In this post, I look at a third case, decided on 1 April, where the applicant’s criminal record consisted only of two traffic offences.  The case, Thuraisamy and Minister for Immigration and Border Protection [2015] AATA 202 demonstrates that minor driving offences are not likely to disqualify a person from Australian citizenship.

The applicant in this case originally arrived in Australia from Sri Lanka as an “unauthorized maritime arrival” and spent time in immigration detention before being granted a Protection Visa.  The driving offences that led the Department’s officer to determine that the applicant was not a person of “good character” included an incident involving “drink driving” in which his blood alcohol level was found to be .034 percent.  Although he was initially convicted of this offence in a NSW Local Court, fined $200 and disqualified from driving for 3 months, the conviction was quashed on appeal to the District Court and the applicant was placed on a “good behaviour bond” for a period of 18 months.  As it turned out, at the time of this first offence, the applicant held a “special category driver’s licence” which prohibited him from having any alcohol in his system, but he was in fact entitled to hold an unconditional licence based on his driving experience before coming to Australia. Had the applicant held this unconditional licence, his blood alcohol level would have been below the legal limit of .05, and no offence would have been committed.

The second driving offence occurred two weeks after the drink driving incident and involved speeding at 140 km/hour in a zone where the speed limit was 110.  The applicant received an “on-the-spot” fine of $800 for this offence as well as a 3 month suspension of his driving licence.
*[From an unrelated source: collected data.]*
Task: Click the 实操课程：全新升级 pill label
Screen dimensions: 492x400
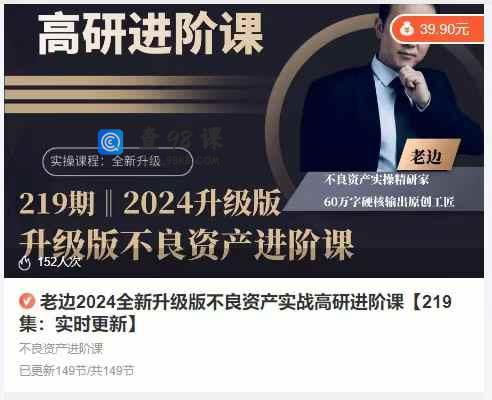Action: (x=118, y=161)
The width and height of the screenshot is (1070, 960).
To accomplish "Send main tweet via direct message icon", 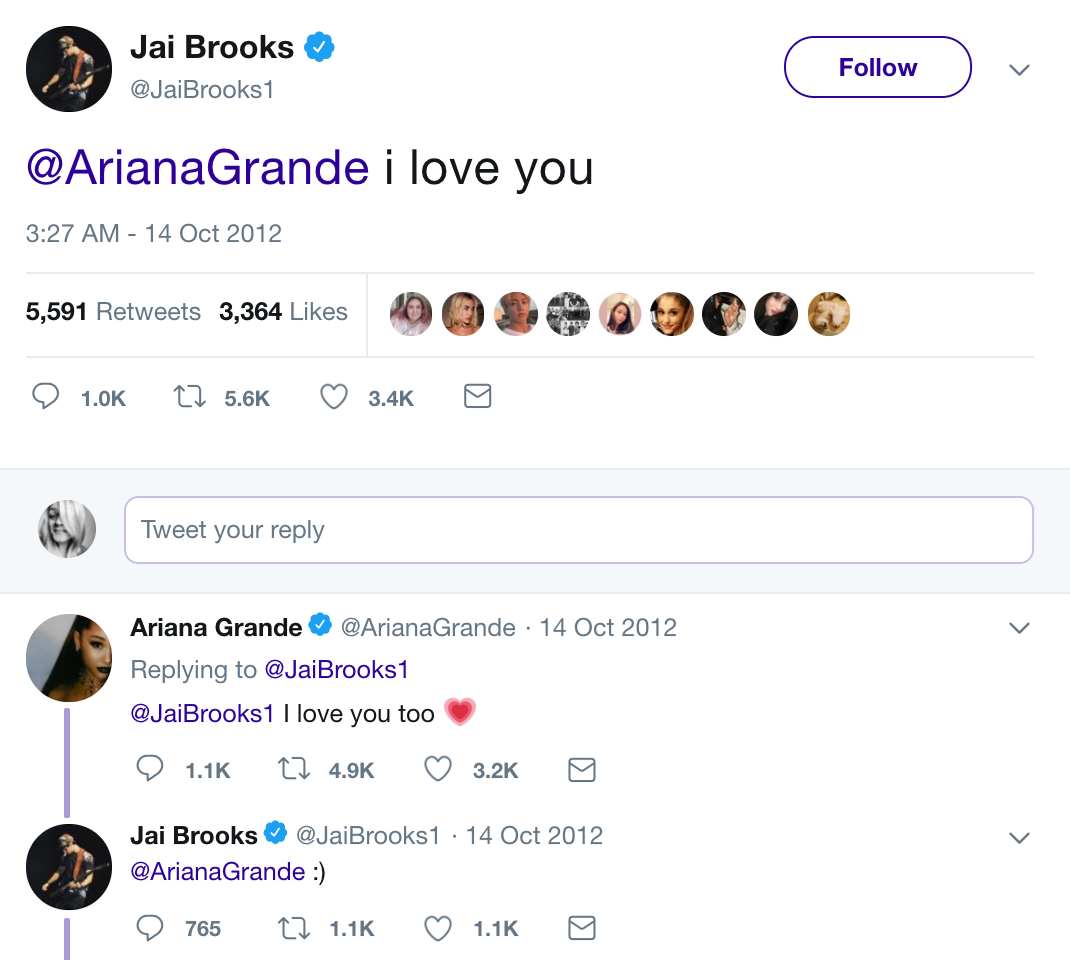I will tap(478, 398).
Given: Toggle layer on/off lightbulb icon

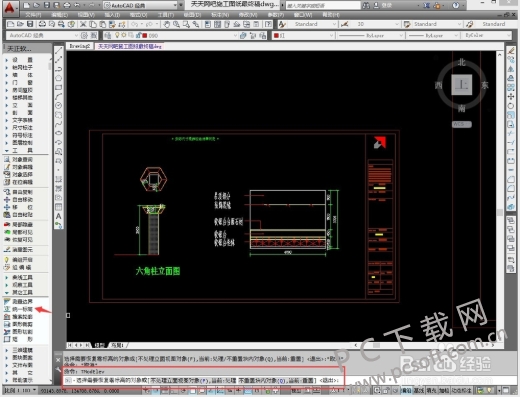Looking at the screenshot, I should [x=117, y=35].
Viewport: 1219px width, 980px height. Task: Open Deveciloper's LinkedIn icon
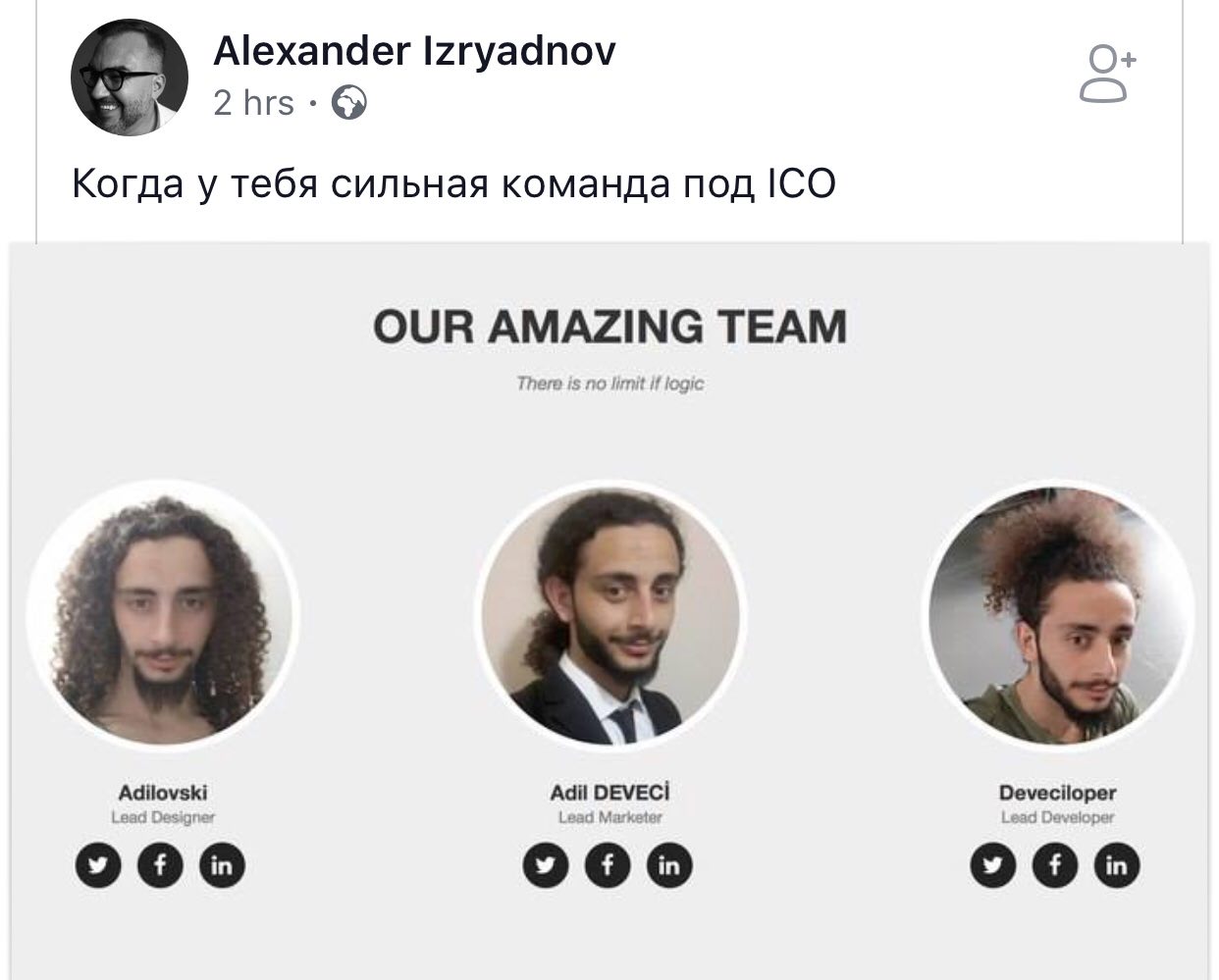(x=1117, y=866)
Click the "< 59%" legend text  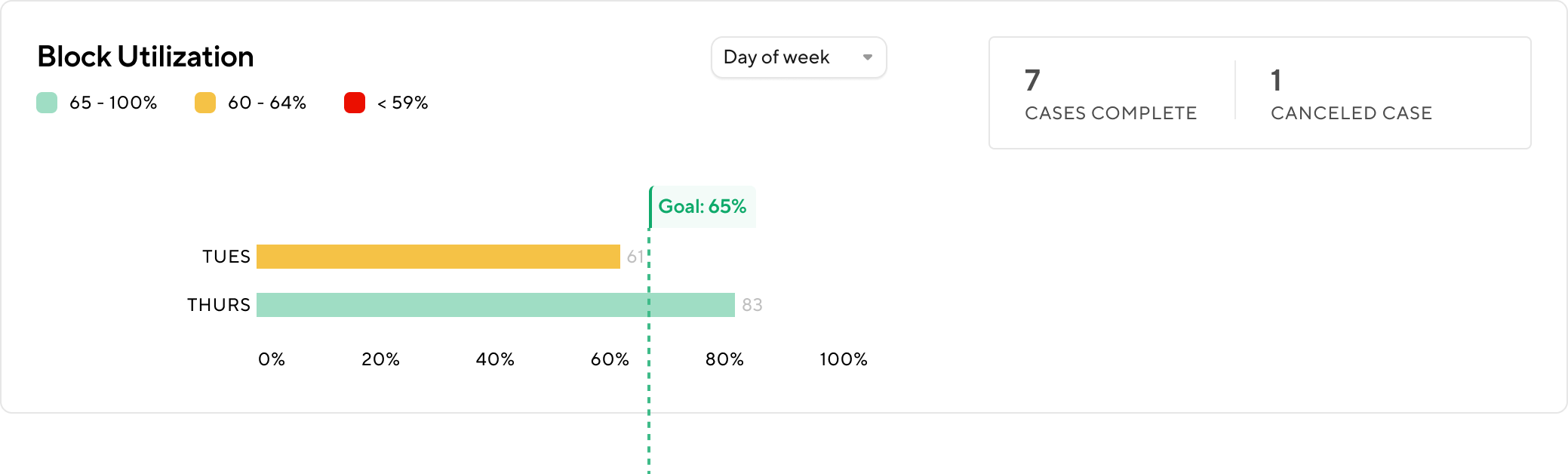(402, 103)
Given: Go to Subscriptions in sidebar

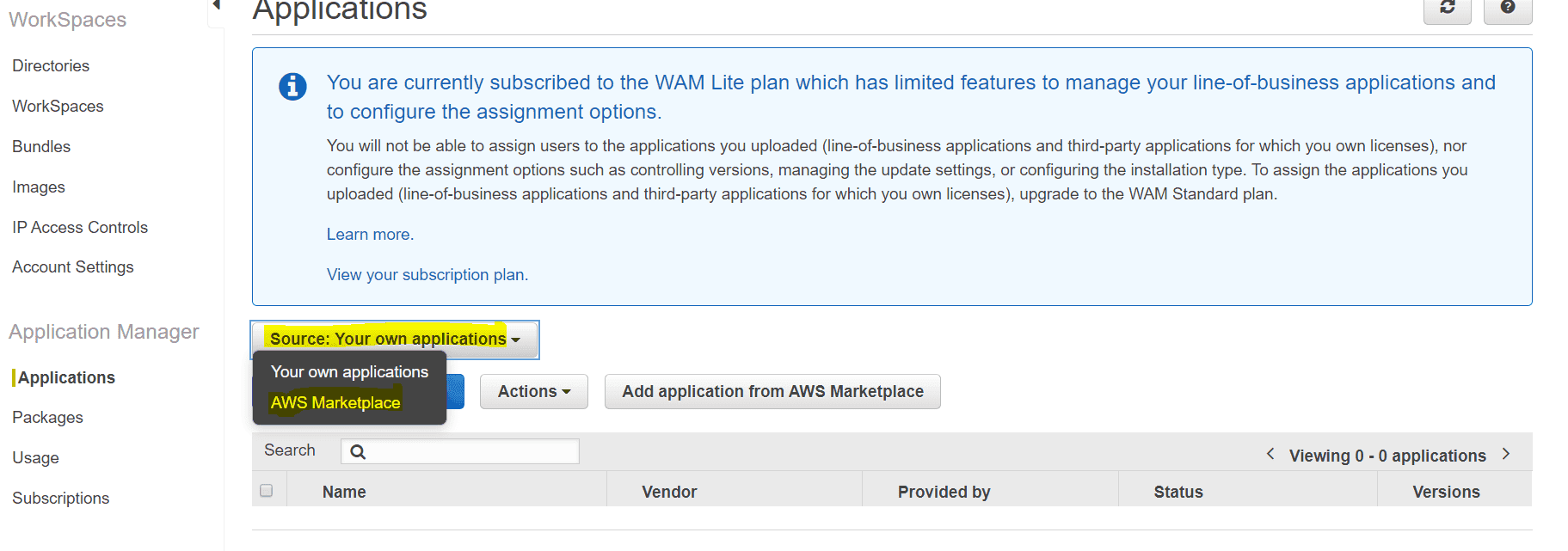Looking at the screenshot, I should pos(60,499).
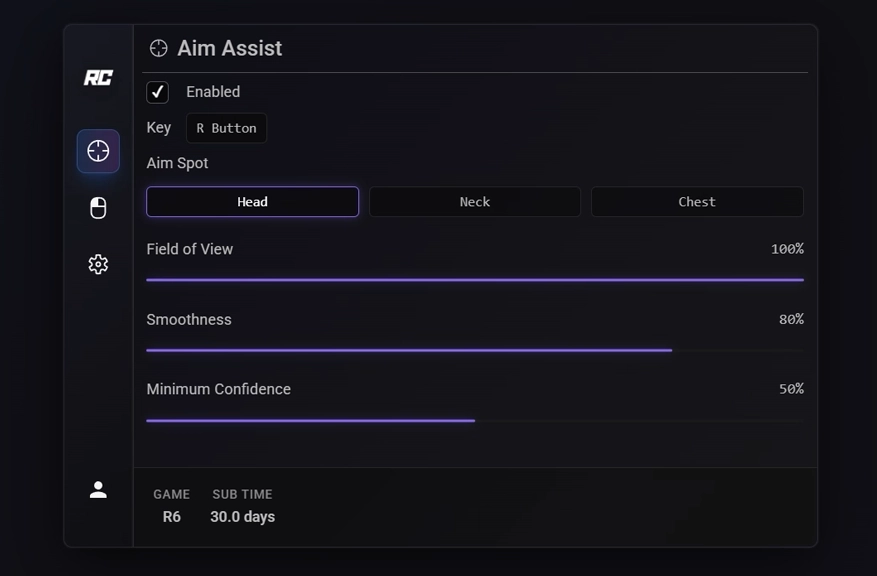Open the user profile icon
Viewport: 877px width, 576px height.
[98, 490]
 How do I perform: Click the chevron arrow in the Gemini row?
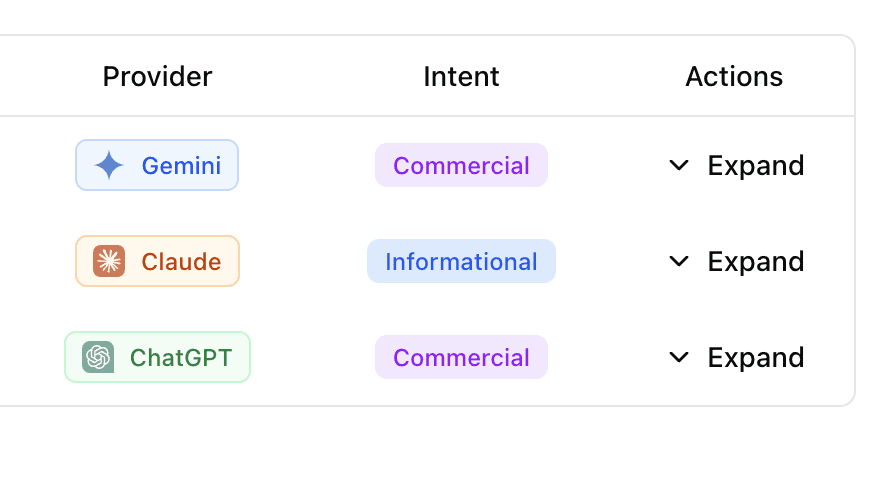point(679,165)
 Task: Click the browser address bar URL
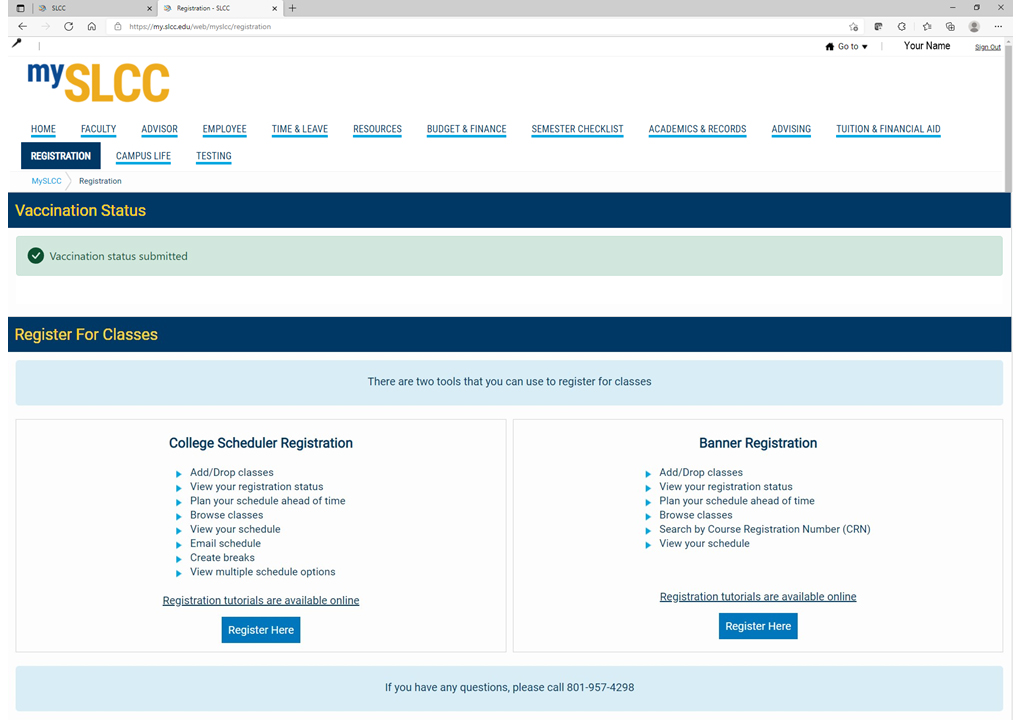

However, in his evidence before the Tribunal the applicant explained that the circumstances underlying this offence were that a passenger in his car had been complaining of stomach pains and that he had been speeding in order to get the passenger to a rest facility as quickly as possible.

The AAT was not persuaded that these two driving offences were enough to show that he was not a person of good character, and it therefore set aside the Department’s decision to refuse the citizenship application.  The factors that tilted the balance in the applicant’s favour before the AAT included that he had no other criminal record, that other than these 2 offences the applicant had an “unblemished” driving record (leading the AAT to view the offences as “regrettable exceptions”), that he had a solid working record since being released from immigration detention involving working as a cleaner in a public school and as a carer for disabled people, and that he was able to provide numerous positive references to the AAT.

The outcome here illustrates that a Departmental decision to refuse the grant of Australian citizenship on character grounds can be successfully challenged in circumstances where the Department fails to undertake a considered, nuanced assessment of the applicant’s character.  The Australian Citizenship Instructions require Departmental officers to consider whether an applicant’s criminal record is “serious” or “minor”. Under the ACI  (10.5.2) serious offences include matters such as crimes of violence, war crimes, drug trafficking, and crimes against children, while traffic offences, and offences which do not lead to a conviction or sentence, are categorised as “minor offences”. 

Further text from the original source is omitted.